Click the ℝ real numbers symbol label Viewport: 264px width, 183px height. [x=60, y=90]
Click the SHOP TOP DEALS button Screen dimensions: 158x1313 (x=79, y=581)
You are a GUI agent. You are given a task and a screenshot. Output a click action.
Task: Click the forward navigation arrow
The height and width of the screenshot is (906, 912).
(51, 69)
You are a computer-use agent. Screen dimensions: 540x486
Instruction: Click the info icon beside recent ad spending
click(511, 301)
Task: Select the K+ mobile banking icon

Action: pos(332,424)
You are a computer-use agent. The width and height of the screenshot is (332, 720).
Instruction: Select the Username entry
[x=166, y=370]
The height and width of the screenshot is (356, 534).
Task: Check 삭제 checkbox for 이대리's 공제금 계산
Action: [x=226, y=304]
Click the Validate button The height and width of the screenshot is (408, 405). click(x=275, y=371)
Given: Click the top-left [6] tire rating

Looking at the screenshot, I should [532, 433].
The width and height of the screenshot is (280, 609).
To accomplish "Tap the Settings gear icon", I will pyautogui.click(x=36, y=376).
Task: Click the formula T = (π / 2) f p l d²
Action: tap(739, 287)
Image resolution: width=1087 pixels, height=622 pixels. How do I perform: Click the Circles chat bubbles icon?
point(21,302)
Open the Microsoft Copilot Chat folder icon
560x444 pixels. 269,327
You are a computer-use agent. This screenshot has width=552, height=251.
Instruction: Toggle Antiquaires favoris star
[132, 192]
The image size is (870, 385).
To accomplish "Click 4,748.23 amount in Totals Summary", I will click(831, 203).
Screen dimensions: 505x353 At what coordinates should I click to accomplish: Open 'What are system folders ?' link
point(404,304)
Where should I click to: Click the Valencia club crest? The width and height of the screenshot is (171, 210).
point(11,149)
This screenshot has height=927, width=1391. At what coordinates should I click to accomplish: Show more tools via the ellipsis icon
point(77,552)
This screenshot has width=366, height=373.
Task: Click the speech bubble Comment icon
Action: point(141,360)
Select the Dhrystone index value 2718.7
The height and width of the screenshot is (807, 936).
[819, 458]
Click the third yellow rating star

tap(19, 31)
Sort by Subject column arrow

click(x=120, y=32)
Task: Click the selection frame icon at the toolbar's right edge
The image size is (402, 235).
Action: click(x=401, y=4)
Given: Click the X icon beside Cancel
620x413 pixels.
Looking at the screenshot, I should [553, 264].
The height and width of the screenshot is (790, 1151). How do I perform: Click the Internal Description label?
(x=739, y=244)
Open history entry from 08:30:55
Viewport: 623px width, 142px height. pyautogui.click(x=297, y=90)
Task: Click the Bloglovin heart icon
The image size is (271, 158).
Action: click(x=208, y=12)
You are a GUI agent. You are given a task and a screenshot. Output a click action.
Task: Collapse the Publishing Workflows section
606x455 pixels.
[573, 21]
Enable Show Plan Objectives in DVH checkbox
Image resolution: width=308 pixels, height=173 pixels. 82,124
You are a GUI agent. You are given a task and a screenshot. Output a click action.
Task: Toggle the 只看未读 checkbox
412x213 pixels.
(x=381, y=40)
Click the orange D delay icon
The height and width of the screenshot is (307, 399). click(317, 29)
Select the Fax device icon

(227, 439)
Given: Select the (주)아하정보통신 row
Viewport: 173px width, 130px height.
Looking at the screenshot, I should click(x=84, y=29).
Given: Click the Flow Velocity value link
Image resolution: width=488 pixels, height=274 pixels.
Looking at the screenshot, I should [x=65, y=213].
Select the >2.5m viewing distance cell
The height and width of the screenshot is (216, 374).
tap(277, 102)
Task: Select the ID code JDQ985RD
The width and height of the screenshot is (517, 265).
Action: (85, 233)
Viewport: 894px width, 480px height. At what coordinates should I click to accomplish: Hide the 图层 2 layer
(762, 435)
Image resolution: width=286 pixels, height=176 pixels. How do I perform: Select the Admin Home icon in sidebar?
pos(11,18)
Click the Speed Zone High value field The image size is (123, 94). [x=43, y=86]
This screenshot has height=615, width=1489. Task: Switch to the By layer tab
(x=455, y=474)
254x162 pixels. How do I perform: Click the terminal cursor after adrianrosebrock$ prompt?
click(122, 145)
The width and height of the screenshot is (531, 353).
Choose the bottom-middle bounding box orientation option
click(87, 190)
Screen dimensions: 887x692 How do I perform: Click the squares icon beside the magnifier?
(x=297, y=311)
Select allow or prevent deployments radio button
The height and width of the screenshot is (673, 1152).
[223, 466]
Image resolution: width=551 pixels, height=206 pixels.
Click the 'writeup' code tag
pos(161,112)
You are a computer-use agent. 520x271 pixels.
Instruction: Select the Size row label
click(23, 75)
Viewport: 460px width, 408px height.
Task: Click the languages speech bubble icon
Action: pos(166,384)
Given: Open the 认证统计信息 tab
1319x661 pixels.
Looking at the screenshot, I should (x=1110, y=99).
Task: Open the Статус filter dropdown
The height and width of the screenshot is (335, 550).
______
Task to complete ->
Send back an exact copy of only the lines from the line with "Given: Click the Flow Velocity value link" up to and including the line with "The width and height of the screenshot is (531, 353)." in the data above.

Task solution ->
Given: Click the Flow Velocity value link
Image resolution: width=488 pixels, height=274 pixels.
Looking at the screenshot, I should [x=65, y=213].
Select the >2.5m viewing distance cell
The height and width of the screenshot is (216, 374).
tap(277, 102)
Task: Select the ID code JDQ985RD
The width and height of the screenshot is (517, 265).
Action: (85, 233)
Viewport: 894px width, 480px height. At what coordinates should I click to accomplish: Hide the 图层 2 layer
(762, 435)
Image resolution: width=286 pixels, height=176 pixels. How do I perform: Select the Admin Home icon in sidebar?
pos(11,18)
Click the Speed Zone High value field The image size is (123, 94). [x=43, y=86]
This screenshot has height=615, width=1489. Task: Switch to the By layer tab
(x=455, y=474)
254x162 pixels. How do I perform: Click the terminal cursor after adrianrosebrock$ prompt?
click(122, 145)
The width and height of the screenshot is (531, 353).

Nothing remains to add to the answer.